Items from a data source
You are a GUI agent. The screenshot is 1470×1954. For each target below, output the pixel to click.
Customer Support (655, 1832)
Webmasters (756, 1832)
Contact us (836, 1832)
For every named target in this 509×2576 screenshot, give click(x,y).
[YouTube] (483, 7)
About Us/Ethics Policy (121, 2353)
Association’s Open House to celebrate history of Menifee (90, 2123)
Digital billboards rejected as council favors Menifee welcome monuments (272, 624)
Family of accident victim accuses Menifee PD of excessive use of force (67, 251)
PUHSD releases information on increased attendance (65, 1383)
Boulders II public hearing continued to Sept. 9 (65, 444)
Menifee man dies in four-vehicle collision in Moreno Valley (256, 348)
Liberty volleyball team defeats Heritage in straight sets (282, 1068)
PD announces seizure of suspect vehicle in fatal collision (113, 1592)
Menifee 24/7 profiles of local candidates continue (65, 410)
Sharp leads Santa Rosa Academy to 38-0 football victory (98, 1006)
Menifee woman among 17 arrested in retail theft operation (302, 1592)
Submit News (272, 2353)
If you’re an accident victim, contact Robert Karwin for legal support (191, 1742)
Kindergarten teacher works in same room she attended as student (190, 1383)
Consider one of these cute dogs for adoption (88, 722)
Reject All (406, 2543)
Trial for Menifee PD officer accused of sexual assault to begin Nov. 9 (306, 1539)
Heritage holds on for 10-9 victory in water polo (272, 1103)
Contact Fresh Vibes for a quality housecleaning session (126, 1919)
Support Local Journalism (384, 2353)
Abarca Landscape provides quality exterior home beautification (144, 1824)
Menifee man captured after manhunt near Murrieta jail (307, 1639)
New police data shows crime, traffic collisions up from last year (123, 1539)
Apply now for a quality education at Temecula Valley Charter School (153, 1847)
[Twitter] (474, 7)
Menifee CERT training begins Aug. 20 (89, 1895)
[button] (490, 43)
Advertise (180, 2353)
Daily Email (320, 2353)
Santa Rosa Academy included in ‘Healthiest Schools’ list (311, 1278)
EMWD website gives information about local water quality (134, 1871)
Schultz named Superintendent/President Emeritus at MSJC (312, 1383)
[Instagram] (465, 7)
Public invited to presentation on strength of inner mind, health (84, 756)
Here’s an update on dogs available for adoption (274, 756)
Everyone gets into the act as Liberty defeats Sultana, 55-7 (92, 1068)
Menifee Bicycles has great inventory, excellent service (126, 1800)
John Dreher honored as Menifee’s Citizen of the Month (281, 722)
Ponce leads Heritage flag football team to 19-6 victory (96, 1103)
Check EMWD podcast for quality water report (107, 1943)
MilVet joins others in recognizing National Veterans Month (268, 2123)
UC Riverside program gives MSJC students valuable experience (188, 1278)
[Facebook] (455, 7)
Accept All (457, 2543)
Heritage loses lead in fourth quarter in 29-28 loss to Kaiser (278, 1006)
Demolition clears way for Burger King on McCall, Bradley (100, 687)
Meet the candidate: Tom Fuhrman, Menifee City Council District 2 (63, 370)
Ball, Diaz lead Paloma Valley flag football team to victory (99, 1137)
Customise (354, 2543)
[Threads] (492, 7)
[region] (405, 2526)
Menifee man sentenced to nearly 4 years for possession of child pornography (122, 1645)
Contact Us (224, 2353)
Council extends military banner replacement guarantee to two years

Assignment → Write out the records. Leave nothing out and change nothing.

Answer space →
You are a GUI agent. The screenshot is 1470×1954. For each target below, output the pixel to click.
Customer Support (655, 1832)
Webmasters (756, 1832)
Contact us (836, 1832)
For every named target in this 509×2576 screenshot, give click(x,y).
[YouTube] (483, 7)
About Us/Ethics Policy (121, 2353)
Association’s Open House to celebrate history of Menifee (90, 2123)
Digital billboards rejected as council favors Menifee welcome monuments (272, 624)
Family of accident victim accuses Menifee PD of excessive use of force (67, 251)
PUHSD releases information on increased attendance (65, 1383)
Boulders II public hearing continued to Sept. 9 (65, 444)
Menifee man dies in four-vehicle collision in Moreno Valley (256, 348)
Liberty volleyball team defeats Heritage in straight sets (282, 1068)
PD announces seizure of suspect vehicle in fatal collision (113, 1592)
Menifee 24/7 profiles of local candidates continue (65, 410)
Sharp leads Santa Rosa Academy to 38-0 football victory (98, 1006)
Menifee woman among 17 arrested in retail theft operation (302, 1592)
Submit News (272, 2353)
If you’re an accident victim, contact Robert Karwin for legal support (191, 1742)
Kindergarten teacher works in same room she attended as student (190, 1383)
Consider one of these cute dogs for adoption (88, 722)
Reject All (406, 2543)
Trial for Menifee PD officer accused of sexual assault to begin Nov. 9 (306, 1539)
Heritage holds on for 10-9 victory in water polo (272, 1103)
Contact Fresh Vibes for a quality housecleaning session (126, 1919)
Support Local Journalism (384, 2353)
Abarca Landscape provides quality exterior home beautification (144, 1824)
Menifee man captured after manhunt near Murrieta jail (307, 1639)
New police data shows crime, traffic collisions up from last year (123, 1539)
Apply now for a quality education at Temecula Valley Charter School (153, 1847)
[Twitter] (474, 7)
Menifee CERT training begins Aug. 20 (89, 1895)
[button] (490, 43)
Advertise (180, 2353)
Daily Email (320, 2353)
Santa Rosa Academy included in ‘Healthiest Schools’ list (311, 1278)
EMWD website gives information about local water quality (134, 1871)
Schultz named Superintendent/President Emeritus at MSJC (312, 1383)
[Instagram] (465, 7)
Public invited to presentation on strength of inner mind, health (84, 756)
Here’s an update on dogs available for adoption (274, 756)
Everyone gets into the act as Liberty defeats Sultana, 55-7 (92, 1068)
Menifee Bicycles has great inventory, excellent service (126, 1800)
John Dreher honored as Menifee’s Citizen of the Month (281, 722)
Ponce leads Heritage flag football team to 19-6 victory (96, 1103)
Check EMWD podcast for quality water report (107, 1943)
MilVet joins others in recognizing National Veterans Month (268, 2123)
UC Riverside program gives MSJC students valuable experience (188, 1278)
[Facebook] (455, 7)
Accept All (457, 2543)
Heritage loses lead in fourth quarter in 29-28 loss to Kaiser (278, 1006)
Demolition clears way for Burger King on McCall, Bradley (100, 687)
Meet the candidate: Tom Fuhrman, Menifee City Council District 2 (63, 370)
Ball, Diaz lead Paloma Valley flag football team to victory (99, 1137)
Customise (354, 2543)
[Threads] (492, 7)
[region] (405, 2526)
Menifee man sentenced to nearly 4 years for possession of child pornography (122, 1645)
Contact Us (224, 2353)
Council extends military banner replacement guarantee to two years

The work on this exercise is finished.